The third duke of Cadaval of Portugal ordered this nineteen-piece toilet service for the French princess Henriette of Lorraine on the occasion of their marriage in 1739. The only complete French toilet set to survive from the first half of the eighteenth century, it includes a mirror, ewer and basin, candlesticks, jewel boxes, clothes brush, and pin cushion, among other articles.

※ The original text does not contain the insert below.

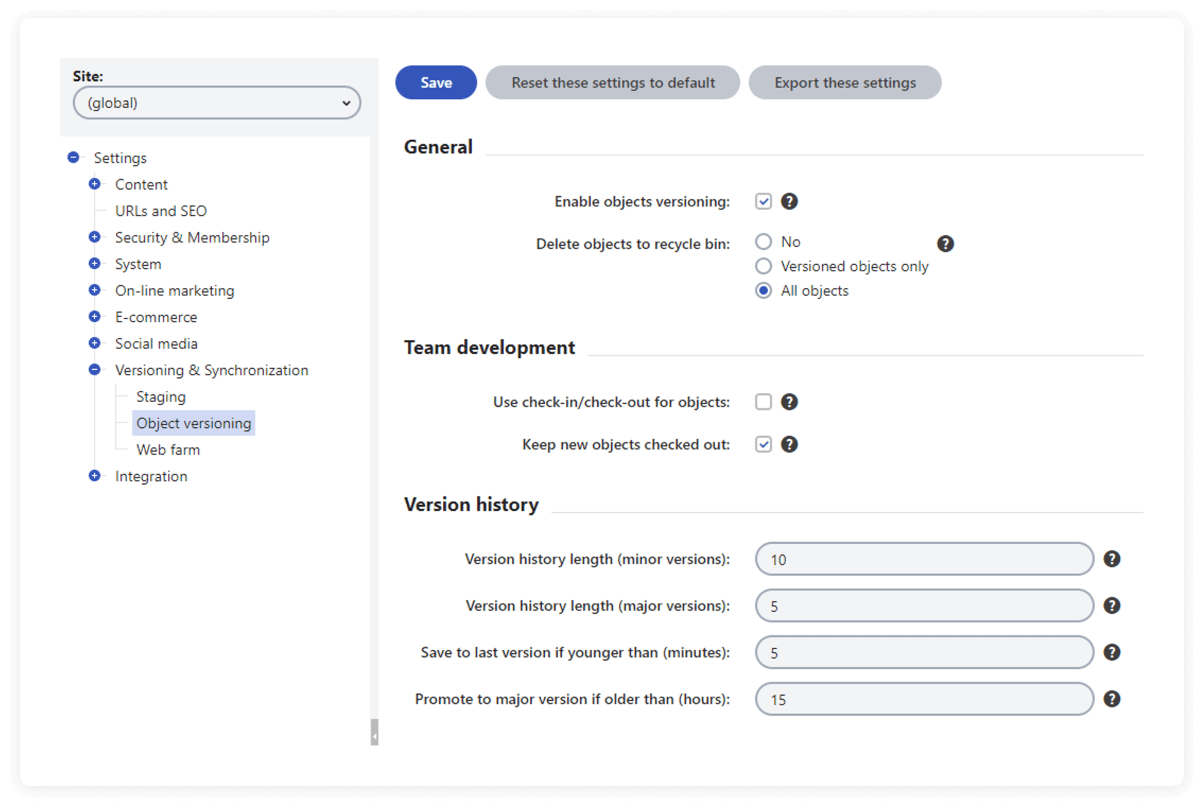Click help for Keep new objects checked out
The height and width of the screenshot is (808, 1204).
pos(789,444)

The royal silversmith Thomas Germain (1673–1748) may have designed this elegant toilet set, actually fabricated by four lesser-known Parisian silversmiths. Commissioned by one of the most important lords of Portugal, the set represents the quality and luxury of the toilet services made for the French court during the first half of the eighteenth century and later melted down or dispersed.
Maker Etienne Pollet, French, active 1715 - 1751
Title
  • Large Jewelry Box
  • Toilet Service of the Duchesse de Cadaval
Date 1738/1739
Medium silver
Dimensions Overall: 4 3/4 × 11 × 9 inches (12.1 × 27.9 × 22.9 cm)
Credit Line Founders Society Purchase, Elizabeth Parke Firestone Collection of Early French Silver Fund
Accession Number 53.178
Department European Sculpture and Dec Arts
Not On View
Marks Maker's mark for Etienne Pollet struck twice on inside of box;
Warden's mark "Y" for 1738-39 is struck on the underside of the box, twice inside the box, and once on the underside of the lid;
Charge mark (crowned A) for 1738-44 struck twice inside the box, once on the underside of the box, and once on the underside of the lid;
Discharge mark (walking cow) for 1733(?)-75 struck on bottom edge of box at back
Inscriptions The coats of arms of the Dukes of Cadaval and Lorraine are engraved on the lid of the box.
ca. 1738, probably commissioned by Jaime de Mello, 3rd Duke of Cadaval, or by Louis of Lorraine, prince de Lambesc;
May 1739, Henriette-Julie-Gabrielle de Lorraine, Duchesse de Cadaval [1724-1761];
by descent to the family of the Dukes of Cadaval (Lisbon, Portugal);
1931, sold by 9th Duke of Cadaval;
1931, acquired by (Jacques Helft, Paris, France);
1952, Elizabeth and Harvey Firestone, Jr.;
1953-present, purchase by the Detroit Institute of Arts (Detroit, Michigan, USA)
See 53.177 for a listing of references.